§ KUTIPAN ARTIKEL:
Direktur Raksha Initiative: Kunci Reformasi Polri Ada pada Mental dan Profesionalisme

Jakarta — Direktur Raksha Initiative, Wahyudi Djafar, menilai dinamika wacana reformasi Kepolisian Negara Republik Indonesia (Polri) diperkirakan akan semakin menguat setelah tim reformasi kepolisian menyampaikan rekomendasinya kepada Presiden Prabowo Subianto. Menurutnya, perkembangan tersebut berpotensi memicu berbagai respons di ruang publik, baik berupa dukungan maupun kritik, khususnya terkait gagasan reposisi kelembagaan Polri dalam struktur ketatanegaraan.

Namun demikian, Wahyudi menegaskan bahwa perdebatan mengenai apakah Polri tetap berada langsung di bawah Presiden atau ditempatkan di bawah kementerian tertentu bukanlah isu paling mendasar dalam agenda reformasi kepolisian. Ia menilai bahwa fokus utama reformasi seharusnya diarahkan pada pembenahan kultur organisasi, mentalitas, serta integritas moral anggota kepolisian sebagai fondasi utama perbaikan institusi.

Bacaan Lainnya

Menurutnya, berbagai persoalan yang selama ini mencuat di tubuh Polri, mulai dari penyalahgunaan kewenangan hingga menurunnya tingkat kepercayaan publik, lebih banyak berkaitan dengan persoalan kultur institusional dan praktik internal yang belum sepenuhnya berorientasi pada profesionalisme dan akuntabilitas. Oleh karena itu, reformasi yang efektif harus menitikberatkan pada transformasi nilai, peningkatan profesionalisme, serta penguatan sistem pengawasan dan pertanggungjawaban di dalam institusi kepolisian.

§ KETENTUAN LATIHAN:
A - Salin kata demi kata bagian artikel tentang reformasi Polri dari "Bacaan Lainnya" sampai "dalam institusi kepolisian.".
B - Teruskan artikel tentang reformasi Polri, dimulai setelah kalimat terakhir yang tercantum.
Item yang menyertai artikel tentang reformasi Polri ini diambil dari sumber lain.

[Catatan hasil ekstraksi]
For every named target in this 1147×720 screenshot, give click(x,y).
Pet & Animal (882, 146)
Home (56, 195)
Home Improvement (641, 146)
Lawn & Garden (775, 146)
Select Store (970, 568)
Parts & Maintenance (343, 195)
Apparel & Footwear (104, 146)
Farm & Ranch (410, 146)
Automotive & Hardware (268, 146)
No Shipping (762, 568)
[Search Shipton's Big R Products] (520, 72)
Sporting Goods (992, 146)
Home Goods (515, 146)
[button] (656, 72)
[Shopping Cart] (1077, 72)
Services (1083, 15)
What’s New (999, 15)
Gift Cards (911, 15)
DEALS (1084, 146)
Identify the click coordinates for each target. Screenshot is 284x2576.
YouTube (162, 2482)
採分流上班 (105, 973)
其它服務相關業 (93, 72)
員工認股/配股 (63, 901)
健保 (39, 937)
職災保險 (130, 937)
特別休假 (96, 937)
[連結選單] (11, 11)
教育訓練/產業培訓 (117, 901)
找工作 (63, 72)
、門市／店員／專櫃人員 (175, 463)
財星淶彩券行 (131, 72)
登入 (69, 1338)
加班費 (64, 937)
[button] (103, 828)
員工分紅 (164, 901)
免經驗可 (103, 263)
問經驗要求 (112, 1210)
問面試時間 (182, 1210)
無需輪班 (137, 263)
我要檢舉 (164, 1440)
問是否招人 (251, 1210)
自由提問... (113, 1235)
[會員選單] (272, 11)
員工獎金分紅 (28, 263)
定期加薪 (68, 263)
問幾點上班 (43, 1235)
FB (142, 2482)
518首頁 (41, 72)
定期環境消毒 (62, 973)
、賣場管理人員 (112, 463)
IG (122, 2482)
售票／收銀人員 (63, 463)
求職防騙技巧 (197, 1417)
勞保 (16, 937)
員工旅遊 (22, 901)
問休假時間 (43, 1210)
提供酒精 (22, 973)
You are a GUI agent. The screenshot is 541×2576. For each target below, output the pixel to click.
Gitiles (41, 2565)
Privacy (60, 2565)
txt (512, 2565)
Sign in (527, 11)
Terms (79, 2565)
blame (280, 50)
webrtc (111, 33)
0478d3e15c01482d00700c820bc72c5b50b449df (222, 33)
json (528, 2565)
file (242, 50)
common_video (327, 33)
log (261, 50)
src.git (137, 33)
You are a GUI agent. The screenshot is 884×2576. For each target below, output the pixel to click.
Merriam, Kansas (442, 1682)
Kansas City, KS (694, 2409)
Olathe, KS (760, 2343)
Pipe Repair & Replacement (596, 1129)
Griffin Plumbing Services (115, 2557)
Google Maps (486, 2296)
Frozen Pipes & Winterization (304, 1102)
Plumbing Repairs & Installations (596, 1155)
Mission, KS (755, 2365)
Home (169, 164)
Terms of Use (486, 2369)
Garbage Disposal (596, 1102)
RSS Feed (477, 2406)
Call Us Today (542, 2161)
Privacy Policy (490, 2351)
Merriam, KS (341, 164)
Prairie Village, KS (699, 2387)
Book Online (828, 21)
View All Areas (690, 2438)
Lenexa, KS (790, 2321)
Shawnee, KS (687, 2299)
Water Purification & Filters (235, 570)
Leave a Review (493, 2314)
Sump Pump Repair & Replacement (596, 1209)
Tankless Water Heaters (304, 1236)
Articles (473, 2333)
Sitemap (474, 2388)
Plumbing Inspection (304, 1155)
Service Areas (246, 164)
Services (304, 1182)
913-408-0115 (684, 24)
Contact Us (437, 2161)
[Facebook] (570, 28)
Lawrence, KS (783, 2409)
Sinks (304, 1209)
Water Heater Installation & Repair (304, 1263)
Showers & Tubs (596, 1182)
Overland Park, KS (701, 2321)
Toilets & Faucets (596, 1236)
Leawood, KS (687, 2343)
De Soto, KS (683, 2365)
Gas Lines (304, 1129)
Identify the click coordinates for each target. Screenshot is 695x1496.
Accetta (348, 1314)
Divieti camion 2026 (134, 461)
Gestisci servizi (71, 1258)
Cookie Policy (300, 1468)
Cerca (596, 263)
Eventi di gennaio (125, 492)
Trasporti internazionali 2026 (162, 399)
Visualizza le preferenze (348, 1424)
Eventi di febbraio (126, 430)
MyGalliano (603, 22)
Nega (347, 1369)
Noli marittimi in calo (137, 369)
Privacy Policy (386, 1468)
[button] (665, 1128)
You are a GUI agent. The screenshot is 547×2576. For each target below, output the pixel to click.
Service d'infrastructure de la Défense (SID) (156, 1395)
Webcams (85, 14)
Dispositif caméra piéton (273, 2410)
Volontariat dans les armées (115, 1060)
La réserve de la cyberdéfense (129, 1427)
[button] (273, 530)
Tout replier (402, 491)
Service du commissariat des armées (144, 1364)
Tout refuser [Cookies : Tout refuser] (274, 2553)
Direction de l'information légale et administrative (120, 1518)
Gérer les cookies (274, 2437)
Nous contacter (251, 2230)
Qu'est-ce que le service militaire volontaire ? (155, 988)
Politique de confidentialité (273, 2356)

§ JAWABAN LATIHAN:
A -
Bacaan Lainnya

Menurutnya, berbagai persoalan yang selama ini mencuat di tubuh Polri, mulai dari penyalahgunaan kewenangan hingga menurunnya tingkat kepercayaan publik, lebih banyak berkaitan dengan persoalan kultur institusional dan praktik internal yang belum sepenuhnya berorientasi pada profesionalisme dan akuntabilitas. Oleh karena itu, reformasi yang efektif harus menitikberatkan pada transformasi nilai, peningkatan profesionalisme, serta penguatan sistem pengawasan dan pertanggungjawaban di dalam institusi kepolisian.

B -
Selain pembenahan internal, Wahyudi juga menekankan pentingnya memperkuat mekanisme pengawasan eksternal terhadap Polri. Selama ini fungsi pengawasan formal sebagian besar dijalankan oleh Dewan Perwakilan Rakyat Republik Indonesia melalui Komisi III, sehingga diperlukan penguatan lembaga pengawas yang secara khusus memiliki mandat memantau kinerja kepolisian. Dalam hal ini, ia mendorong agar Komisi Kepolisian Nasional diperkuat kewenangannya sehingga mampu menjalankan fungsi pengawasan secara lebih efektif.

Lebih lanjut, Wahyudi menyatakan pihaknya siap berkontribusi dalam proses reformasi Polri melalui kajian kebijakan, diskusi publik, dan penyampaian rekomendasi berbasis riset. Ia juga mendorong agar proses pembahasan reformasi kepolisian tidak hanya berlangsung di lingkup elite pemerintahan, tetapi melibatkan partisipasi luas masyarakat sipil, akademisi, organisasi buruh, dan kelompok aktivis, sehingga dapat menghasilkan kebijakan reformasi yang komprehensif serta meningkatkan profesionalisme, transparansi, dan akuntabilitas Polri dalam menjalankan fungsi penegakan hukum dan pelayanan kepada masyarakat.